◆ WHAT THIS TASK INVOLVES: How many lines in the records below contain the word "sütik"? State only that number.

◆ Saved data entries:

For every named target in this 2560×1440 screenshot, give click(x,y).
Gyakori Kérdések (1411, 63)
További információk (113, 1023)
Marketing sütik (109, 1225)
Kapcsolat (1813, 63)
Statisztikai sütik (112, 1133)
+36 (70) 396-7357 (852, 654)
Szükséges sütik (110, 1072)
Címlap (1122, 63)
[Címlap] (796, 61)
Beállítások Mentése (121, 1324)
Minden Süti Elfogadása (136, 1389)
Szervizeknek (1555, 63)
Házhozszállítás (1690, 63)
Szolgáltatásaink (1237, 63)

◆ RESULT FOR THIS TASK: 3